Глядя ему в глаза, я ответил без малейших угрызений совести:

– То есть как это не так? Если это сказали два императора и вы тоже?!

Господин Мантейфель еще мгновение смотрел на меня, потом отвернулся к ящикам с рукописями. Больше двух часов он перебирал и перелистывал груды исписанных листов. Могу сказать: не будь меня, ему пришлось бы рыться в них в два раза дольше. Даже в три раза дольше. Потому что с первого взгляда я мог сказать ему с абсолютной точностью, что это были записанные Тимо в школьные годы уроки Лерберга с 1794 по 1800. Те самые записи, по которым я главным образом учился в доме Мазинга и которые привез с собой обратно в Выйсику. И только на дне нижнего ящика, под последними школьными сочинениями, в конце описания небесной механики Лапласа, господин Мантейфель обнаружил единственный в этих ящиках листок, представляющий собою нечто иное, он был более поздний и, может быть, в какой-то мере отвечал представлениям Мантейфеля о тех записях, которые он собирался найти.

Он вытащил этот последний листок и долго смотрел на него. Наконец он пробормотал:

– Подойдите сюда, посмотрите, что это, по-вашему?

Я посмотрел. И теперь попытаюсь как только сумею точно записать то, что прочел. Совсем точно, конечно, у меня не получится, ибо такое связно запомнить невозможно.

Высокочтимый господин фельдмаршал, ваше сиятельство Бурхард Кристофорович!

Поскольку я получил известие, что Нептун Вотанович Перунский назначен новым главным прокурором святейшего синода, я прошу Вашу светлость позаботиться, чтобы мое письмо с насущно необходимыми государству предложениями незамедлительно попало в руки высших авторитетов.

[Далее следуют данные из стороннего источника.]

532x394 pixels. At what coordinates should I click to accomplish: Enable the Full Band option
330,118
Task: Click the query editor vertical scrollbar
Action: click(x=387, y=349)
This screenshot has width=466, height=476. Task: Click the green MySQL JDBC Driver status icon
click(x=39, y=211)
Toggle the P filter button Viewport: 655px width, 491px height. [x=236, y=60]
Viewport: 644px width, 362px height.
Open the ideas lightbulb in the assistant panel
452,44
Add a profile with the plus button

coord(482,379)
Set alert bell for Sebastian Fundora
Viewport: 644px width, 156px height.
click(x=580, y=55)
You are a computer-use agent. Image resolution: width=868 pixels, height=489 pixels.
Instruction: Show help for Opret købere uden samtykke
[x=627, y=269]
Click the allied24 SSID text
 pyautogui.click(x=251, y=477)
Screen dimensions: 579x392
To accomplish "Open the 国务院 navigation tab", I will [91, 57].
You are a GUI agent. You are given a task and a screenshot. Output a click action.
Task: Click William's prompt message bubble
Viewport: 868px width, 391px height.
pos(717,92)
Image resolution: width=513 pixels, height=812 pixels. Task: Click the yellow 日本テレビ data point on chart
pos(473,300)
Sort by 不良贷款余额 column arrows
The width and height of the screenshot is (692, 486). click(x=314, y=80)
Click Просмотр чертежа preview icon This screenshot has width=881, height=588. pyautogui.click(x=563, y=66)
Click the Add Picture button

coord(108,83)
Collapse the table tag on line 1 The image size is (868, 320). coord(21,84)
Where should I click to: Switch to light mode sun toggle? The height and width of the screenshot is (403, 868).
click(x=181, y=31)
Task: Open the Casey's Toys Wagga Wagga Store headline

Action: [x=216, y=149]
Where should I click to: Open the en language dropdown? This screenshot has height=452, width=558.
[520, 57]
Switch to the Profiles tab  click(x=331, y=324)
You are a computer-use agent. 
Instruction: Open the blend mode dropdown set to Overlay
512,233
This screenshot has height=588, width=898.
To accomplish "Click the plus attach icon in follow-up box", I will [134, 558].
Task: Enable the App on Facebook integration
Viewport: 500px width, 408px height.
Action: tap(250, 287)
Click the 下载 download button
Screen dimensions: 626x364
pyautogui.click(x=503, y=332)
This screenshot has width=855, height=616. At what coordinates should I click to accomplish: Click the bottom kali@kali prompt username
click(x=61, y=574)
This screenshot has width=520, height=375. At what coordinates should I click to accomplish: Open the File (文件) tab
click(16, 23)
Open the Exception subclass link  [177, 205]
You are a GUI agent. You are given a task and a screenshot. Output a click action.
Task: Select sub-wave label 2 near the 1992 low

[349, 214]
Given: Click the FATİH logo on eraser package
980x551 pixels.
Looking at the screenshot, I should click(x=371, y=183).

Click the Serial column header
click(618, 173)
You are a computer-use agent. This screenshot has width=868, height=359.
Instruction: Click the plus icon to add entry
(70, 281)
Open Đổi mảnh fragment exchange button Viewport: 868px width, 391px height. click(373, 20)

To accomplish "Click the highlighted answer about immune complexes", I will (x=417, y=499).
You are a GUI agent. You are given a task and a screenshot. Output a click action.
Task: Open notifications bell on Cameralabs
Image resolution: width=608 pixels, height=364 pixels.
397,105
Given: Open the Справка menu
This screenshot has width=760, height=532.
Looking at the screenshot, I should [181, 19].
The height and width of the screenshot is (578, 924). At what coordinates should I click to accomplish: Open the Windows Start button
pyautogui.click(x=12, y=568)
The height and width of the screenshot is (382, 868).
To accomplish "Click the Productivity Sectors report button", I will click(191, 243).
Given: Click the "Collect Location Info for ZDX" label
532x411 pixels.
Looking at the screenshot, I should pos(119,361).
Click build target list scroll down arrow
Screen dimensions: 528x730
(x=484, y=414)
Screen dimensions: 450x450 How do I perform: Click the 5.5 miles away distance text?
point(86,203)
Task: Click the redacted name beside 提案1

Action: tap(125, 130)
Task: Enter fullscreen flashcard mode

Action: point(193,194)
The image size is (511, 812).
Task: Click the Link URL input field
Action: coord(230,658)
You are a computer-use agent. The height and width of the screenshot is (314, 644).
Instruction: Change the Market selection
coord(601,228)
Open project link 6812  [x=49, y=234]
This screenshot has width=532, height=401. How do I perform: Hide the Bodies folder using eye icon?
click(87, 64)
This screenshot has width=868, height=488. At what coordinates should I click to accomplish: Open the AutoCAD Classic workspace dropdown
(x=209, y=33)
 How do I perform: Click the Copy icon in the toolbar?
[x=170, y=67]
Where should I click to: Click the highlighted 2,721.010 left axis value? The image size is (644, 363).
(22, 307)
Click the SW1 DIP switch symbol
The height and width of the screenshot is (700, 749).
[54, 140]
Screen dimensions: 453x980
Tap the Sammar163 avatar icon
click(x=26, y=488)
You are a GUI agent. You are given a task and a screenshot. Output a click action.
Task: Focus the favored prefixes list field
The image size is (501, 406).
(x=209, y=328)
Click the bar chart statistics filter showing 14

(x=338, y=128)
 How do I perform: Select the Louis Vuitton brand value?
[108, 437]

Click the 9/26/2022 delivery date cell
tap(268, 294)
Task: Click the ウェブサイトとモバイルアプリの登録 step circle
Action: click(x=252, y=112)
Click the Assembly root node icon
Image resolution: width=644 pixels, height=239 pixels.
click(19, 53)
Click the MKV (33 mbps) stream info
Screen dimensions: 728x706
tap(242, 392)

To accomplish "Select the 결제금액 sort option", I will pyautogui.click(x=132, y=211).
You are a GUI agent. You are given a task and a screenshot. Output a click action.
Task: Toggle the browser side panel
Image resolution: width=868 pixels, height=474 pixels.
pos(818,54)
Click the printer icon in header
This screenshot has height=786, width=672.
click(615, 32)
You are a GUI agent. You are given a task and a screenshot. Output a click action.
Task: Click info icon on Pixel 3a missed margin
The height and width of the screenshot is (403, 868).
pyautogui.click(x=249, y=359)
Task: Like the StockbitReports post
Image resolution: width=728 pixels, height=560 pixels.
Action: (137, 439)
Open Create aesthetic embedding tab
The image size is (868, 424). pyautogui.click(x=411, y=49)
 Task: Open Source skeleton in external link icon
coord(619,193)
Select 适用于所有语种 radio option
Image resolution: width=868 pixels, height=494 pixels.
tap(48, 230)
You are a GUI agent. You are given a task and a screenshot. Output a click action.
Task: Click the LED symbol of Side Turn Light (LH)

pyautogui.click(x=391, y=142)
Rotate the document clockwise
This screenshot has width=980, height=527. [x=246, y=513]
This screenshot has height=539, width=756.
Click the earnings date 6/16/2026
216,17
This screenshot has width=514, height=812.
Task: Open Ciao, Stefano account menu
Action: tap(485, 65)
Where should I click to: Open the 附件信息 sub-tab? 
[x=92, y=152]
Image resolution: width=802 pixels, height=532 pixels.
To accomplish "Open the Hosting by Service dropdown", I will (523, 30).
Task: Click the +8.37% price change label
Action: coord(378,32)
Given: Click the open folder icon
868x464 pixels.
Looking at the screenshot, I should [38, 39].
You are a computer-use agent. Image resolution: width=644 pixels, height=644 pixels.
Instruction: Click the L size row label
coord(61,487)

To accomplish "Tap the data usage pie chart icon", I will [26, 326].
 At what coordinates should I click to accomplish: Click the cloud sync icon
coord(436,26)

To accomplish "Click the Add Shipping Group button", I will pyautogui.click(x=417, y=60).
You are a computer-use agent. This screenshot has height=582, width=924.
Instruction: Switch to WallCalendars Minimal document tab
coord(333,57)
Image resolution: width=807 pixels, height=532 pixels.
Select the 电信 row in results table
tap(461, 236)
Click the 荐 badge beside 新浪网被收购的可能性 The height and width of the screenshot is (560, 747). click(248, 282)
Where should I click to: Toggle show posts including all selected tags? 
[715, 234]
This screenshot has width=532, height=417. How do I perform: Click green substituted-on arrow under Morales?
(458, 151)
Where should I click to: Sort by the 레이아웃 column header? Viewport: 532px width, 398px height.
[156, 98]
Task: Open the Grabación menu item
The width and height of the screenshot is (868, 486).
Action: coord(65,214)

Самая сферическая добродетель моего самого верного друга Ивана Диаволовича есть лишь ему одному присущее умение засевать Фукидидов органной музыкой. Однако воду из ванны, где умывались музы, продает и покупает Василий Николаевич за наименее смердящие деньги. И если вашему сиятельству потребуется назначить Высшего имперского арбитра Честности на соответственно несомненно сверхдоходную должность, то было бы инфамно забыть нашего дорогого дядюшку Петра Павловича. Ибо кто же еще заслуживает большего уважения, чем наши сверхмилые родственники! И приветствуйте от меня сердечно племянника, гвардейского капитана, которого я в последний раз встретил то ли в Никарагуа, то ли в Витебске и который, правда, всего лишь 30 лет как умер, ergo[67]67
  Следовательно (лат.).


[Закрыть]
находится возле самой основы человеческой деятельности столь короткое время, что у вашей светлости могут возникнуть трудности при установлении с ним связи, дабы передать ему от меня привет, невзирая на это остаюсь самым сомнительным слугой врагов вашей светлости

Timothy Shock

– Ну, так что это такое? – переспросил господин Мантейфель (господин Петр Павлович Мантейфель) и сжал челюсти.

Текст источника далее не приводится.